Im Vergleich zu anderen Materialien gilt Naturstein als nahezu unverwüstlich. Doch der Zahn der Zeit nagt auch am Stein – angestachelt vom Klimawandel sogar besonders emsig. Durch die in unseren Breiten länger werdenden feuchten Perioden im Winter und den CO2-Anstieg in der Luft leiden vor allem karbonatische Gesteine wie Marmor oder Kalkstein. Gerade aus diesen Materialien aber sind viele Denkmäler gefertigt. "Durch den steigenden CO2-Gehalt der Luft wird das Regenwasser saurer, was in Verbindung mit den längeren Regenperioden zu einem vermehrten Abtrag von Material führt", erläutert die Restauratorin Marija Milchin.

Die Restauratorin Marija Milchin evaluiert Schutzmaßnahmen für steinerne Denkmäler.

» **Aufgabenstellung**
Wie könnte der Text über die Verwitterung von Naturstein weitergehen? Führen Sie ihn im Anschluss an seinen letzten Satz fort.

» **Datenauszug**
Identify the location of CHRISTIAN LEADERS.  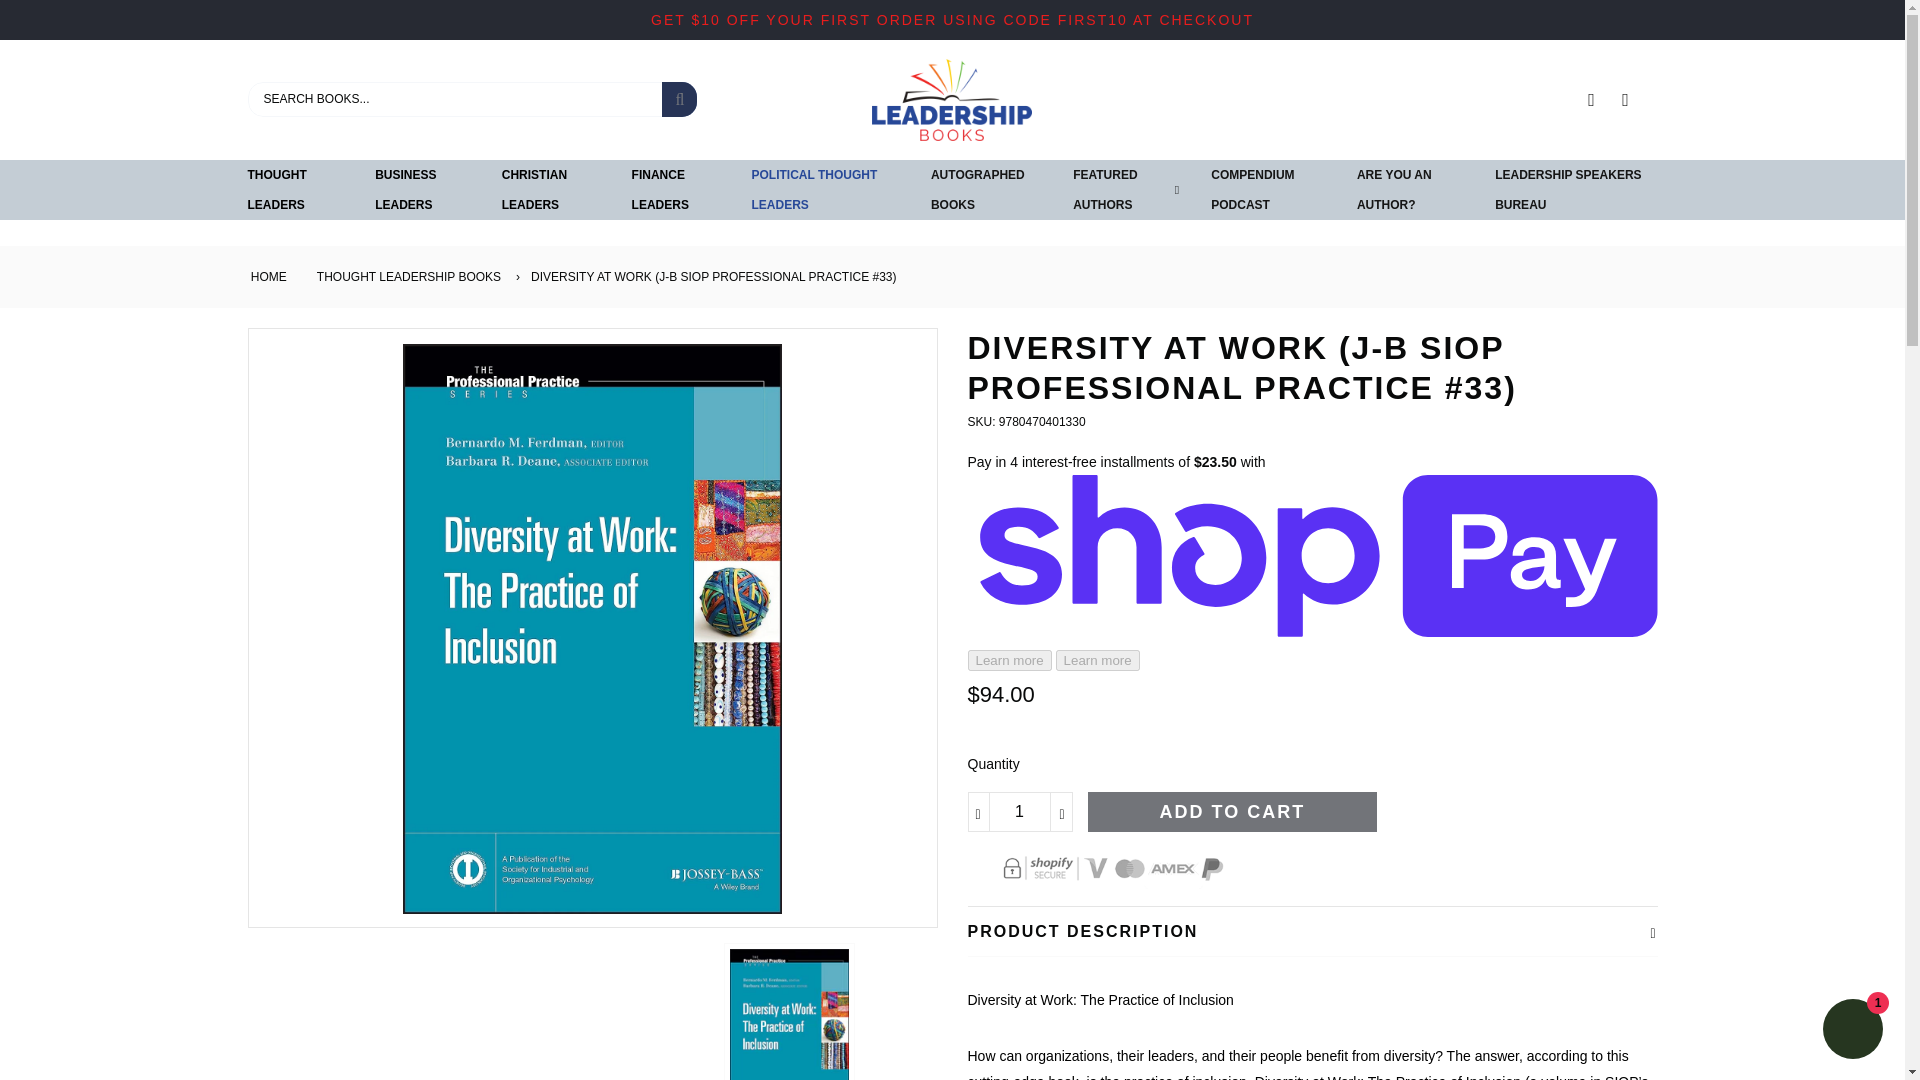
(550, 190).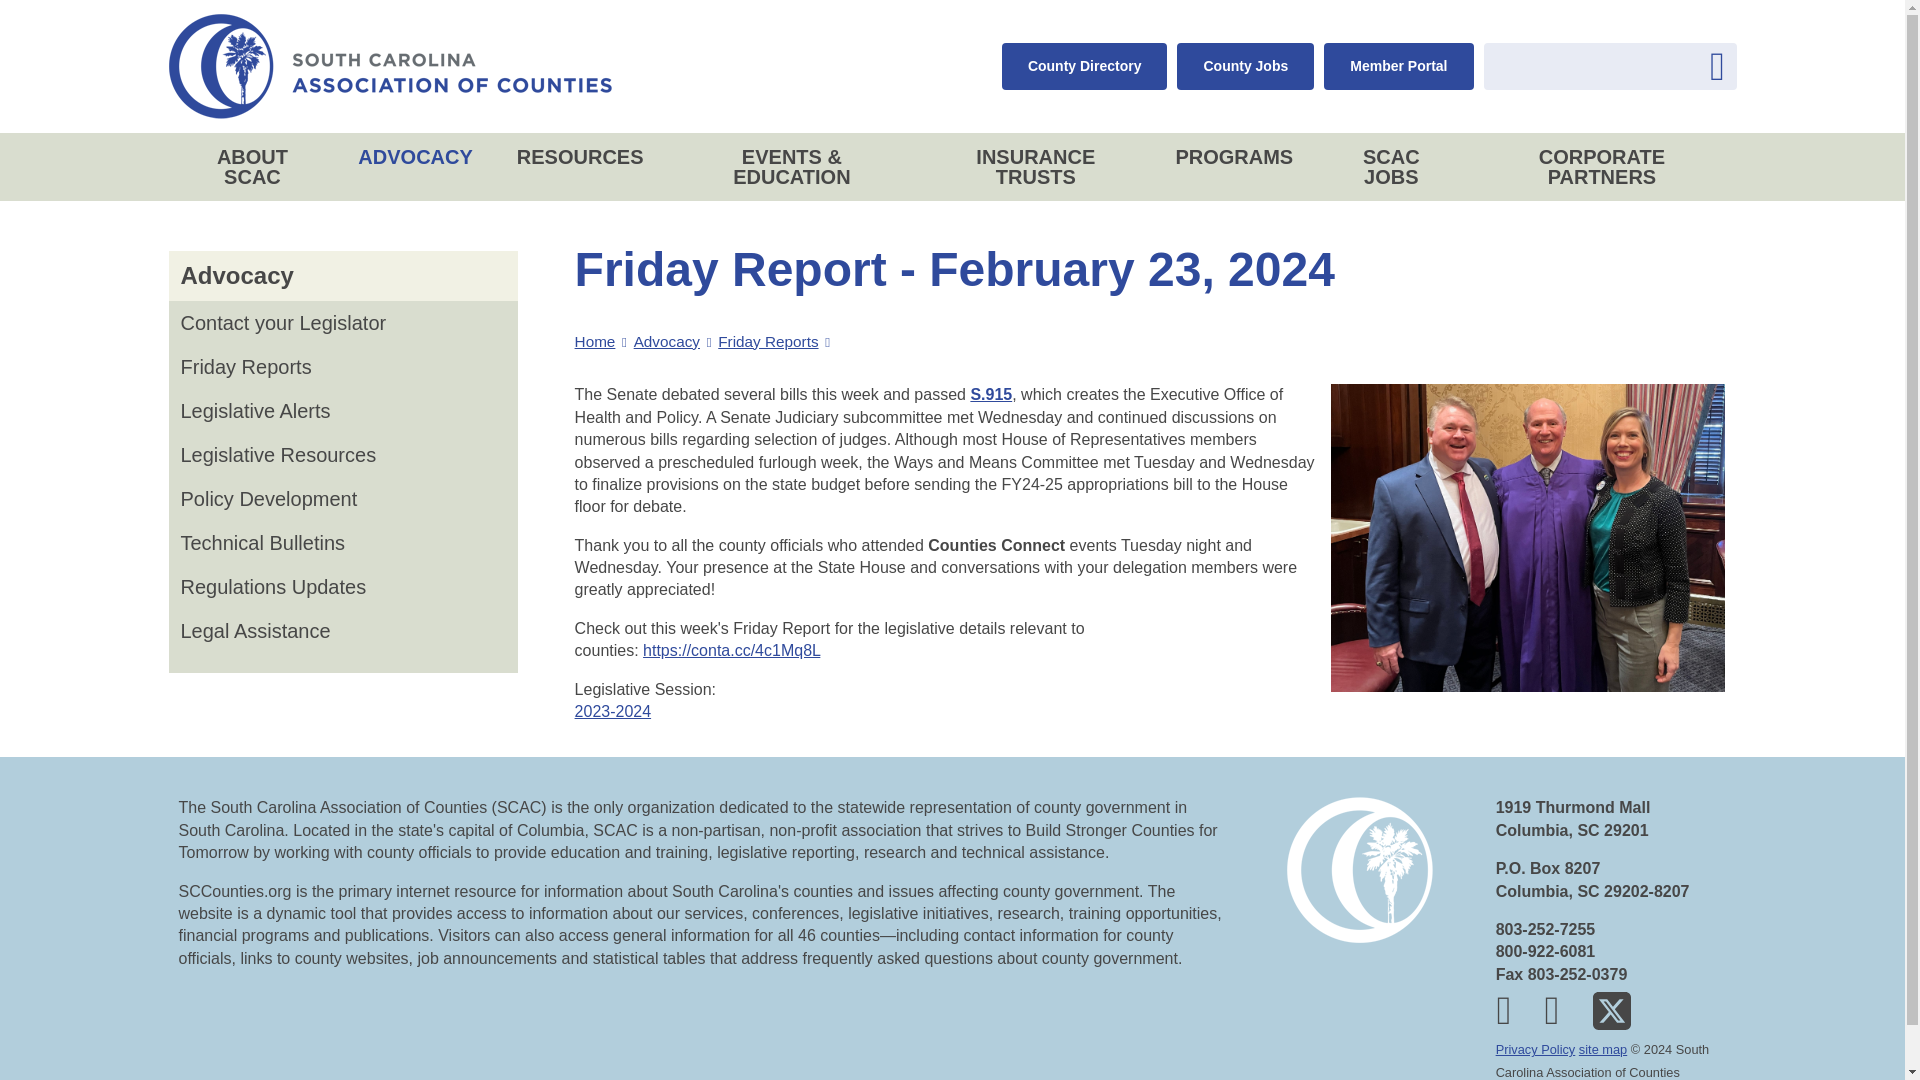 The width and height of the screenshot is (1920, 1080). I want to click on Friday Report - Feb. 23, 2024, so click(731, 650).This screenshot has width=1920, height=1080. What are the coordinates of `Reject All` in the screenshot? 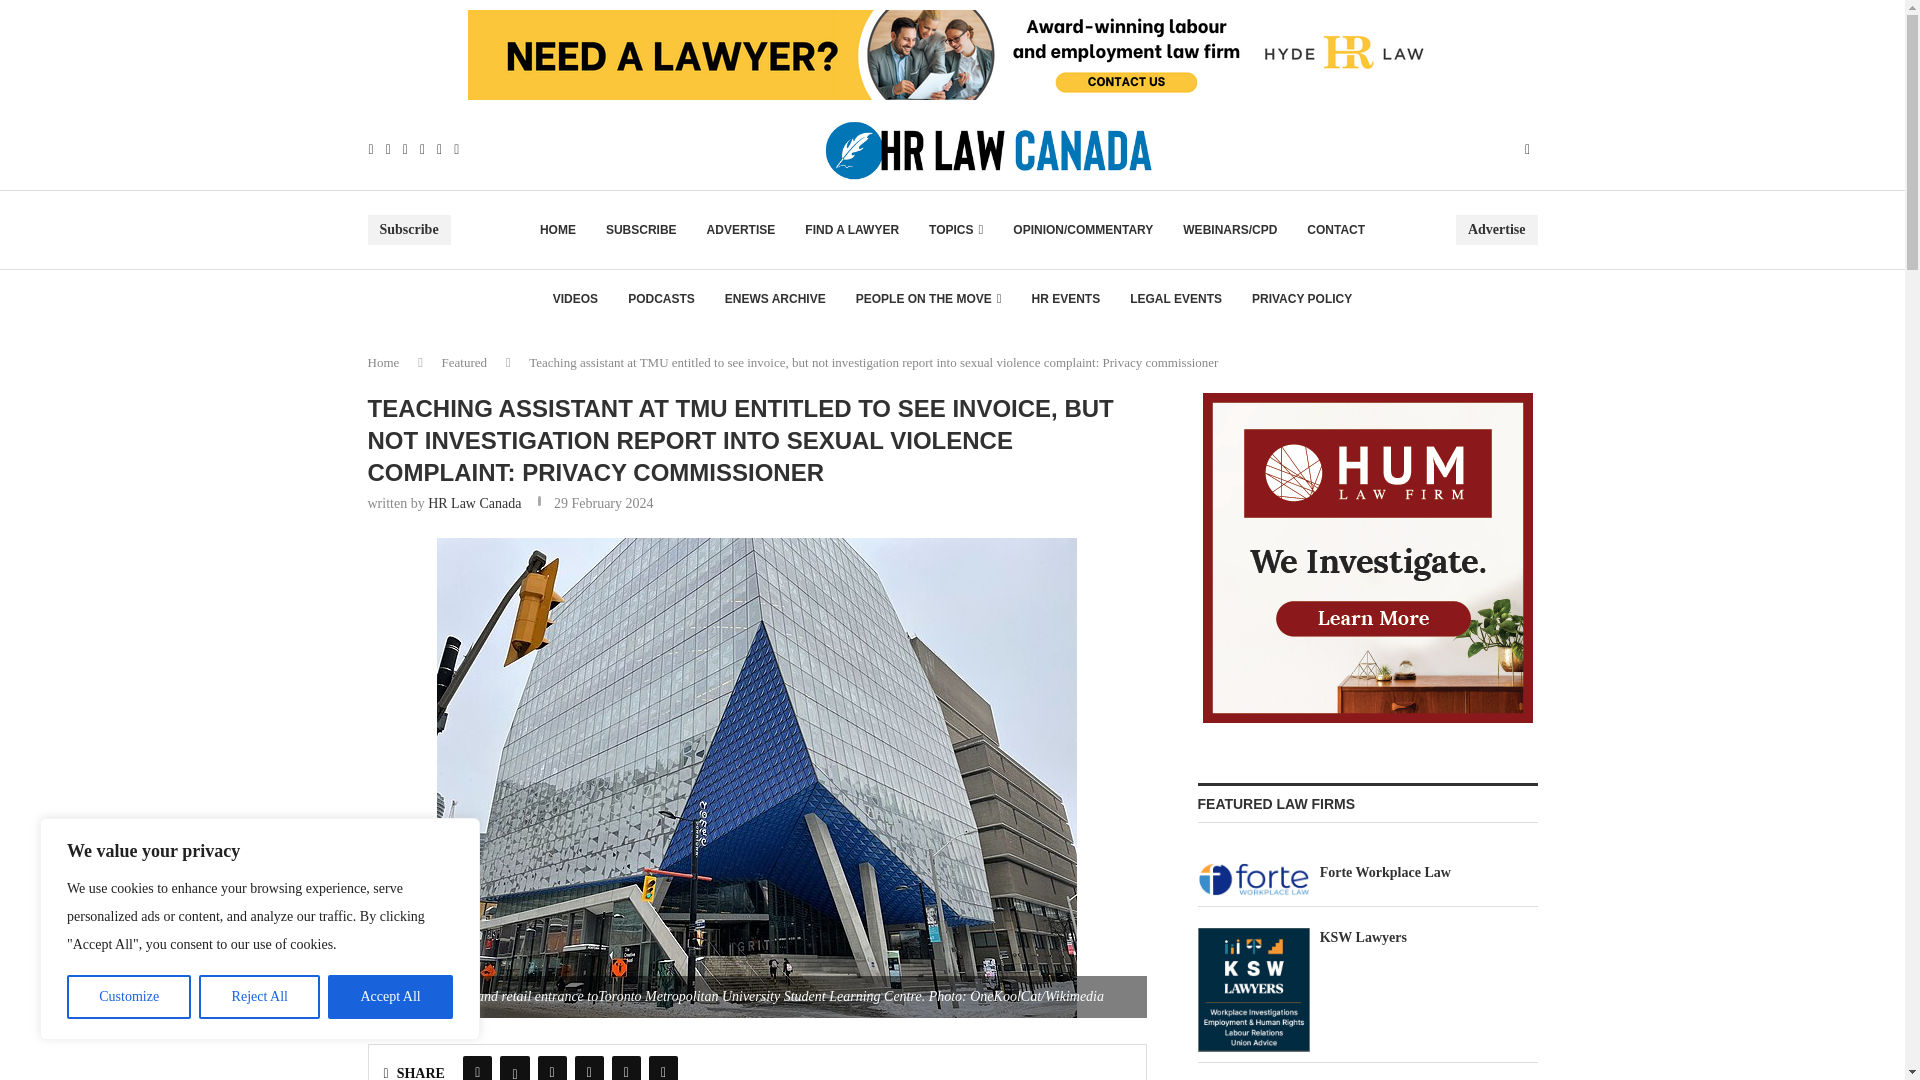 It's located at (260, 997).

» **Ergebnis**
Foto: privat

Als Leiterin der Steinrestaurierungswerkstatt des Instituts für Konservierung und Restaurierung an der Universität für angewandte Kunst Wien ist sie mit diesem Problem bestens vertraut. In ihrer Dissertation untersucht und evaluiert die gebürtige Nordmazedonierin deshalb jene Maßnahmen aus der konservatorischen Praxis, die den besten Schutz für Natursteine im Außenbereich versprechen. "Eine gängige Methode ist etwa die Hydrophobierung, bei der hydrophile Oberflächen mit einem wasserabweisenden Material imprägniert werden", so Milchin. Weil sich dieses Material nicht gleichmäßig abbaut, können dadurch jedoch unschöne Rinnspuren entstehen. Eine andere eingesetzte Schutzmaßnahme ist das Schlämmen. Dabei wird Wasser mit Kalk und feinem Sand vermischt und auf den Stein aufgetragen. Ist diese "Opferschicht" abgetragen, kommt eine neue darüber.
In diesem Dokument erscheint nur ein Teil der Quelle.